YodaEmbedding avatar Sep 08 '24 20:09 YodaEmbedding

Thank you for your reply! I really appreciate it!!I still have some issues to ask: (1) I remove the compression of z and directly predict scales from latent y. Then I pass the scales into GaussianConditional(None) for compression.(Because I want to use compression task as an auxiliary task.) Does it make sense? (2) I output the max value of y_likelihoods,the max value reaches 1.Is it normal? I feel so confused! Hoping for your reply!

Bian-jh avatar Sep 09 '24 14:09 Bian-jh

  1. The exact same scales need to be available at the decoder, so you will need to transmit them to the decoder as well.
    ENCODER   ==== Communication channel ====>  DECODER
    
    Everything should work fine as long as the decoder can reconstruct the exact same distribution used for encoding.
  2. A likelihood of $p_{{\hat{y}}_i}({\hat{y}}_i)= 1$ means the rate cost is $R_{{\hat{y}}_i} = -\log_2 p_{{\hat{y}}_i}({\hat{y}}_i) = 0$ bits.

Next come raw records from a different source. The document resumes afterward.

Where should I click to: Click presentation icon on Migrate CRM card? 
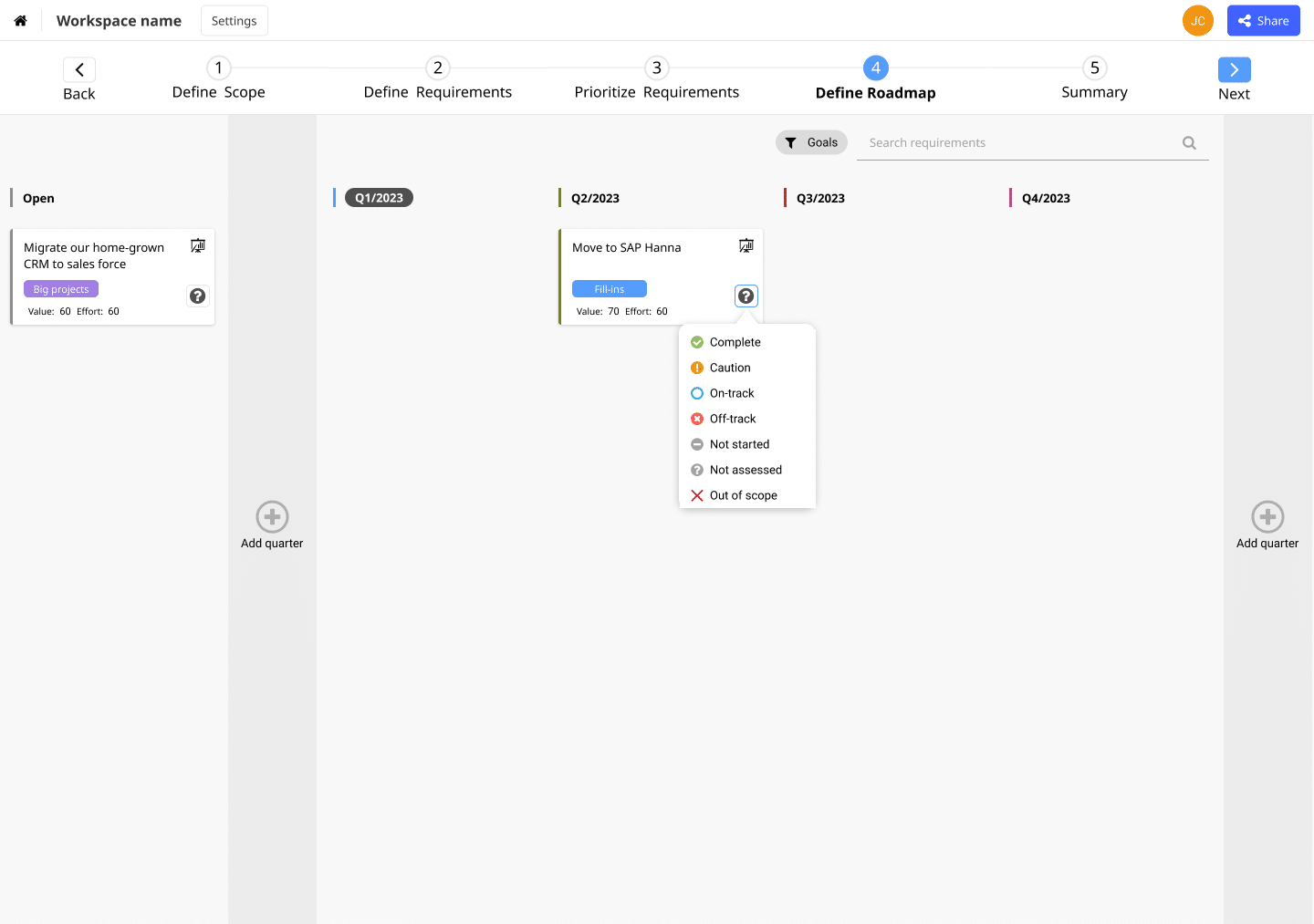pyautogui.click(x=197, y=245)
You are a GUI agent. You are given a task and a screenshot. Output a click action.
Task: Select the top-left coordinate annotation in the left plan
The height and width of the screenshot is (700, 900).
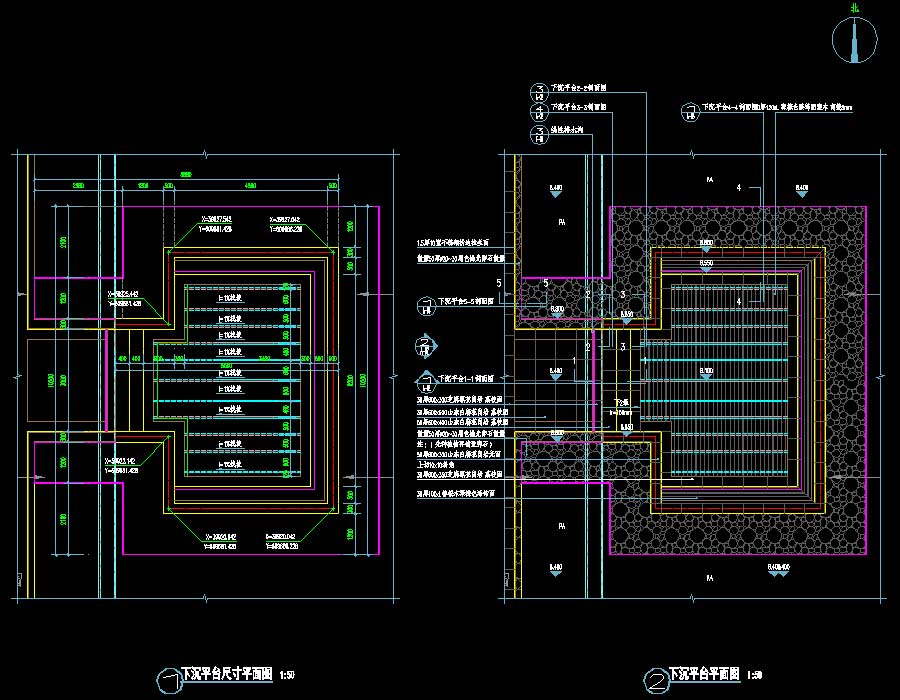(217, 223)
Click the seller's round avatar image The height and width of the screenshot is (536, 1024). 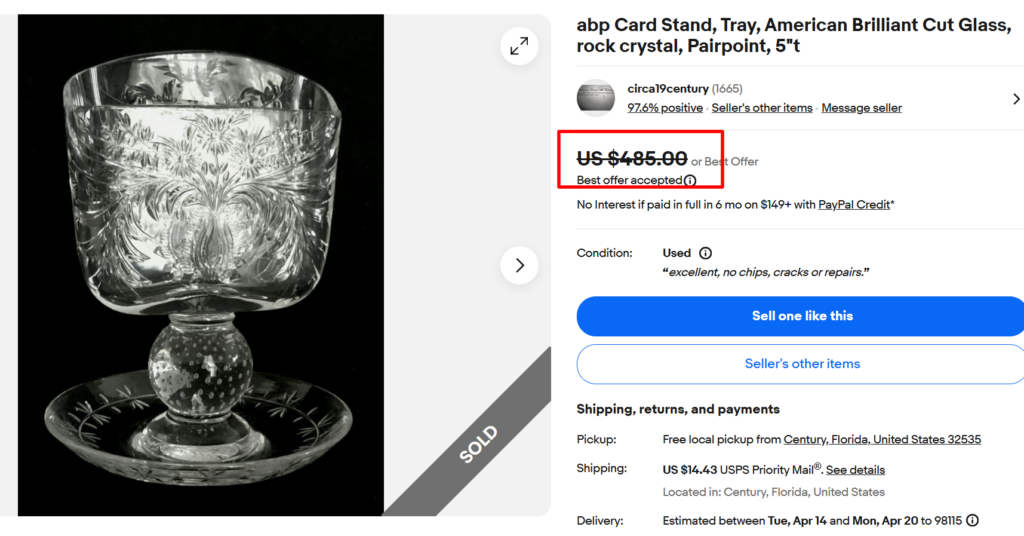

That's the best-case scenario — being able to predict exactly what the decoded value is, without any uncertainty.

YodaEmbedding avatar Sep 09 '24 18:09 YodaEmbedding

Thank you so much! I have another question:how can I calculate the y_likelihoods if I don't use quantization(add uniform noise)(Because I want to apply it to my research domain)

Bian-jh avatar Sep 23 '24 17:09 Bian-jh

Sorry to bother you again.The element of y_likelihoods represents the value p(yi).Is p(yi) the probability that the symbol yi appears? If so,how is it ensured that the sum of the probabilities of all symbols appearing is equal to 1?

Bian-jh avatar Sep 28 '24 15:09 Bian-jh

For the $i$-th symbol, there is a probability distribution $f_i : \mathbb{Z} \to [0, 1]$. (I called it $p_{{\hat{y}}_i}$ earlier.) By definition, $\int_{-\infty}^{\infty} f_i(t) \, dt = 1$.

But how is $f_i$ determined? For the mean-scale hyperprior,

  • To encode $\hat{y}_i$, we use the $\mu_i$ and $\sigma_i$ that is outputted by $h_s$, and construct a Gaussian from it: $f_i(t) = \mathcal{N}(t ; \mu_i, \sigma_i^2)$.
  • To encode $\hat{z}_i$, we use whichever $f_i$ that is learned by the “fully factorized” entropy bottleneck's small fully-connected network for the respective channel.